● Task
The reply should give back every entry exactly as written.

● Source material
-----

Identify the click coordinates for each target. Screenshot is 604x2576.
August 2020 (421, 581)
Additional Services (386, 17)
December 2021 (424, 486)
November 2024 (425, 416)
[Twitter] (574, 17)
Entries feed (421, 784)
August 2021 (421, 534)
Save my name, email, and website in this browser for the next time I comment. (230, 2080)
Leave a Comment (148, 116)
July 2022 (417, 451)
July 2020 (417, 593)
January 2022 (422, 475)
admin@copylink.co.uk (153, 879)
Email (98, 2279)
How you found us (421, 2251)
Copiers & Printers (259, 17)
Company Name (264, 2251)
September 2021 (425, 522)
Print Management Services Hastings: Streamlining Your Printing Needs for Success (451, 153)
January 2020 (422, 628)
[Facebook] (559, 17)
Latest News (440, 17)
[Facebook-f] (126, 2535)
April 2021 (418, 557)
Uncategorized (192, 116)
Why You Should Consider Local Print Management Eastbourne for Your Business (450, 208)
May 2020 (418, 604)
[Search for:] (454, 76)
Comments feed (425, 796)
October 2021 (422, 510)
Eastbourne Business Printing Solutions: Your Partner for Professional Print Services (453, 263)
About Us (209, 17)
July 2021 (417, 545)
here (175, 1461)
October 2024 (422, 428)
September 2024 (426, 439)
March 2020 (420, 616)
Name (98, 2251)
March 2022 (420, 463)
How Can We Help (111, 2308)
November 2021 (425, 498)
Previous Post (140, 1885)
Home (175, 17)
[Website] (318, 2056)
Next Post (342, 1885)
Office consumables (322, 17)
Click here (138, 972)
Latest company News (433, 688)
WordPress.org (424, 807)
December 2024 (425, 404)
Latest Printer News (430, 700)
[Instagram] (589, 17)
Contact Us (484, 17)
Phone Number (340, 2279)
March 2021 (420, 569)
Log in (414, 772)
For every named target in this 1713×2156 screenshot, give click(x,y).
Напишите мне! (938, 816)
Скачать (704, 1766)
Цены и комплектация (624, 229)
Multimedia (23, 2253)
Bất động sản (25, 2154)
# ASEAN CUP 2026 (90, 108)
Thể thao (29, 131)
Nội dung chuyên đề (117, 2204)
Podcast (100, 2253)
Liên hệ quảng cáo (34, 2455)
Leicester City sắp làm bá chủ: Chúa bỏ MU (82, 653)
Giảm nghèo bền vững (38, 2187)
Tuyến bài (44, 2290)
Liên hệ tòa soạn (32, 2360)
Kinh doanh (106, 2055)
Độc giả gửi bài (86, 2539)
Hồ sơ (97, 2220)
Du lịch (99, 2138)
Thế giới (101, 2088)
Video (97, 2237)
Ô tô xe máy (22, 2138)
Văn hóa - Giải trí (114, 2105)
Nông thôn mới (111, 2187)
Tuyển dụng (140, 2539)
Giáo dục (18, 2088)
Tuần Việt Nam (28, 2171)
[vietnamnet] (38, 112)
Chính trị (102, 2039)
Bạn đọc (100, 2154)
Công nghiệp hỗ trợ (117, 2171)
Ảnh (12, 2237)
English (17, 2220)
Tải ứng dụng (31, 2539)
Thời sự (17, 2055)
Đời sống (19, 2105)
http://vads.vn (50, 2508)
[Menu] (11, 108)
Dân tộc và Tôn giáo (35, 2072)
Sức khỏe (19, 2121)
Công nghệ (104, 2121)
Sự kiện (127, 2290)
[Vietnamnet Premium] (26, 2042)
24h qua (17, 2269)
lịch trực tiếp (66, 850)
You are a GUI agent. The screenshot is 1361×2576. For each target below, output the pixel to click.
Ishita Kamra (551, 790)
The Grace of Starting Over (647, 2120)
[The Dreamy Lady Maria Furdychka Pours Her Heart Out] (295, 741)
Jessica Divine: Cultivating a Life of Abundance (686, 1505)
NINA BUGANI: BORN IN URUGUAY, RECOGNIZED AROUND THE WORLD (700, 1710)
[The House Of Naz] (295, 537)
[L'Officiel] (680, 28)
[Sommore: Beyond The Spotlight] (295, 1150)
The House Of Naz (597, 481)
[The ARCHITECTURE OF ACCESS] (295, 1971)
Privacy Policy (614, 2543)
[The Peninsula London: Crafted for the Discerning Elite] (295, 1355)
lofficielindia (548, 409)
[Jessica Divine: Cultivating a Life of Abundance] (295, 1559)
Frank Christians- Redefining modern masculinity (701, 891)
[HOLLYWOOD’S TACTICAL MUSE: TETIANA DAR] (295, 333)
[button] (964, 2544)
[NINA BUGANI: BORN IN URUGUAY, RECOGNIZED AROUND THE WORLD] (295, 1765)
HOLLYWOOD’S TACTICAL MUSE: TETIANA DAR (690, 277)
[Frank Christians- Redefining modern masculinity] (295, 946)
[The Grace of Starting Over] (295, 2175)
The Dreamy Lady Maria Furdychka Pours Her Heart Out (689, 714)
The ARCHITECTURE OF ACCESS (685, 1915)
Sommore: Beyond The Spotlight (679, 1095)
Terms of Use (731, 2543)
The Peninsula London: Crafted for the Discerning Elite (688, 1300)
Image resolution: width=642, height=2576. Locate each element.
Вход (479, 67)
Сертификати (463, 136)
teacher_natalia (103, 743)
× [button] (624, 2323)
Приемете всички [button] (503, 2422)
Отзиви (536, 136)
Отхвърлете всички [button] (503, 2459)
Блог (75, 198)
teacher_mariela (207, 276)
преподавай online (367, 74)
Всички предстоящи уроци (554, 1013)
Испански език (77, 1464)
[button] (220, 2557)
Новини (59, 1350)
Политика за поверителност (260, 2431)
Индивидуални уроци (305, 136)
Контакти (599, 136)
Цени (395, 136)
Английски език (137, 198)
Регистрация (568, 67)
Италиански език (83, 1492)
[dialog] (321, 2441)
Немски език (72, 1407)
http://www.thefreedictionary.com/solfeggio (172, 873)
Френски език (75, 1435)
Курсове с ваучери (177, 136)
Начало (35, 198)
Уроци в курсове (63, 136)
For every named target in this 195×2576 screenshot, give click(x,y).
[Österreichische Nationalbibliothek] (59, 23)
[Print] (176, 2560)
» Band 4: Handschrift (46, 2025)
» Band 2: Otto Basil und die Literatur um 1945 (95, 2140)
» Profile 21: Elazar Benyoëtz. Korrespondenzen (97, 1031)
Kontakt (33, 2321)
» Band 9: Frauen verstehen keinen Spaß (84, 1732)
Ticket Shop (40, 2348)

-----

● Reply
Identify the click coordinates for each target. Screenshot is 604x2576.
August 2020 (421, 581)
Additional Services (386, 17)
December 2021 (424, 486)
November 2024 (425, 416)
[Twitter] (574, 17)
Entries feed (421, 784)
August 2021 (421, 534)
Save my name, email, and website in this browser for the next time I comment. (230, 2080)
Leave a Comment (148, 116)
July 2022 (417, 451)
July 2020 (417, 593)
January 2022 (422, 475)
admin@copylink.co.uk (153, 879)
Email (98, 2279)
How you found us (421, 2251)
Copiers & Printers (259, 17)
Company Name (264, 2251)
September 2021 (425, 522)
Print Management Services Hastings: Streamlining Your Printing Needs for Success (451, 153)
January 2020 (422, 628)
[Facebook] (559, 17)
Latest News (440, 17)
[Facebook-f] (126, 2535)
April 2021 (418, 557)
Uncategorized (192, 116)
Why You Should Consider Local Print Management Eastbourne for Your Business (450, 208)
May 2020 (418, 604)
[Search for:] (454, 76)
Comments feed (425, 796)
October 2021 (422, 510)
Eastbourne Business Printing Solutions: Your Partner for Professional Print Services (453, 263)
About Us (209, 17)
July 2021 (417, 545)
here (175, 1461)
October 2024 (422, 428)
September 2024 (426, 439)
March 2020 (420, 616)
Name (98, 2251)
March 2022 (420, 463)
How Can We Help (111, 2308)
November 2021 (425, 498)
Previous Post (140, 1885)
Home (175, 17)
[Website] (318, 2056)
Next Post (342, 1885)
Office consumables (322, 17)
Click here (138, 972)
Latest company News (433, 688)
WordPress.org (424, 807)
December 2024 (425, 404)
Latest Printer News (430, 700)
[Instagram] (589, 17)
Contact Us (484, 17)
Phone Number (340, 2279)
March 2021 (420, 569)
Log in (414, 772)
For every named target in this 1713×2156 screenshot, give click(x,y).
Напишите мне! (938, 816)
Скачать (704, 1766)
Цены и комплектация (624, 229)
Multimedia (23, 2253)
Bất động sản (25, 2154)
# ASEAN CUP 2026 (90, 108)
Thể thao (29, 131)
Nội dung chuyên đề (117, 2204)
Podcast (100, 2253)
Liên hệ quảng cáo (34, 2455)
Leicester City sắp làm bá chủ: Chúa bỏ MU (82, 653)
Giảm nghèo bền vững (38, 2187)
Tuyến bài (44, 2290)
Liên hệ tòa soạn (32, 2360)
Kinh doanh (106, 2055)
Độc giả gửi bài (86, 2539)
Hồ sơ (97, 2220)
Du lịch (99, 2138)
Thế giới (101, 2088)
Video (97, 2237)
Ô tô xe máy (22, 2138)
Văn hóa - Giải trí (114, 2105)
Nông thôn mới (111, 2187)
Tuyển dụng (140, 2539)
Giáo dục (18, 2088)
Tuần Việt Nam (28, 2171)
[vietnamnet] (38, 112)
Chính trị (102, 2039)
Bạn đọc (100, 2154)
Công nghiệp hỗ trợ (117, 2171)
Ảnh (12, 2237)
English (17, 2220)
Tải ứng dụng (31, 2539)
Thời sự (17, 2055)
Đời sống (19, 2105)
http://vads.vn (50, 2508)
[Menu] (11, 108)
Dân tộc và Tôn giáo (35, 2072)
Sức khỏe (19, 2121)
Công nghệ (104, 2121)
Sự kiện (127, 2290)
[Vietnamnet Premium] (26, 2042)
24h qua (17, 2269)
lịch trực tiếp (66, 850)
You are a GUI agent. The screenshot is 1361×2576. For each target below, output the pixel to click.
Ishita Kamra (551, 790)
The Grace of Starting Over (647, 2120)
[The Dreamy Lady Maria Furdychka Pours Her Heart Out] (295, 741)
Jessica Divine: Cultivating a Life of Abundance (686, 1505)
NINA BUGANI: BORN IN URUGUAY, RECOGNIZED AROUND THE WORLD (700, 1710)
[The House Of Naz] (295, 537)
[L'Officiel] (680, 28)
[Sommore: Beyond The Spotlight] (295, 1150)
The House Of Naz (597, 481)
[The ARCHITECTURE OF ACCESS] (295, 1971)
Privacy Policy (614, 2543)
[The Peninsula London: Crafted for the Discerning Elite] (295, 1355)
lofficielindia (548, 409)
[Jessica Divine: Cultivating a Life of Abundance] (295, 1559)
Frank Christians- Redefining modern masculinity (701, 891)
[HOLLYWOOD’S TACTICAL MUSE: TETIANA DAR] (295, 333)
[button] (964, 2544)
[NINA BUGANI: BORN IN URUGUAY, RECOGNIZED AROUND THE WORLD] (295, 1765)
HOLLYWOOD’S TACTICAL MUSE: TETIANA DAR (690, 277)
[Frank Christians- Redefining modern masculinity] (295, 946)
[The Grace of Starting Over] (295, 2175)
The Dreamy Lady Maria Furdychka Pours Her Heart Out (689, 714)
The ARCHITECTURE OF ACCESS (685, 1915)
Sommore: Beyond The Spotlight (679, 1095)
Terms of Use (731, 2543)
The Peninsula London: Crafted for the Discerning Elite (688, 1300)
Image resolution: width=642, height=2576. Locate each element.
Вход (479, 67)
Сертификати (463, 136)
teacher_natalia (103, 743)
× [button] (624, 2323)
Приемете всички [button] (503, 2422)
Отзиви (536, 136)
Отхвърлете всички [button] (503, 2459)
Блог (75, 198)
teacher_mariela (207, 276)
преподавай online (367, 74)
Всички предстоящи уроци (554, 1013)
Испански език (77, 1464)
[button] (220, 2557)
Новини (59, 1350)
Политика за поверителност (260, 2431)
Индивидуални уроци (305, 136)
Контакти (599, 136)
Цени (395, 136)
Английски език (137, 198)
Регистрация (568, 67)
Италиански език (83, 1492)
[dialog] (321, 2441)
Немски език (72, 1407)
http://www.thefreedictionary.com/solfeggio (172, 873)
Френски език (75, 1435)
Курсове с ваучери (177, 136)
Начало (35, 198)
Уроци в курсове (63, 136)
For every named target in this 195×2576 screenshot, give click(x,y).
[Österreichische Nationalbibliothek] (59, 23)
[Print] (176, 2560)
» Band 4: Handschrift (46, 2025)
» Band 2: Otto Basil und die Literatur um 1945 (95, 2140)
» Profile 21: Elazar Benyoëtz. Korrespondenzen (97, 1031)
Kontakt (33, 2321)
» Band 9: Frauen verstehen keinen Spaß (84, 1732)
Ticket Shop (40, 2348)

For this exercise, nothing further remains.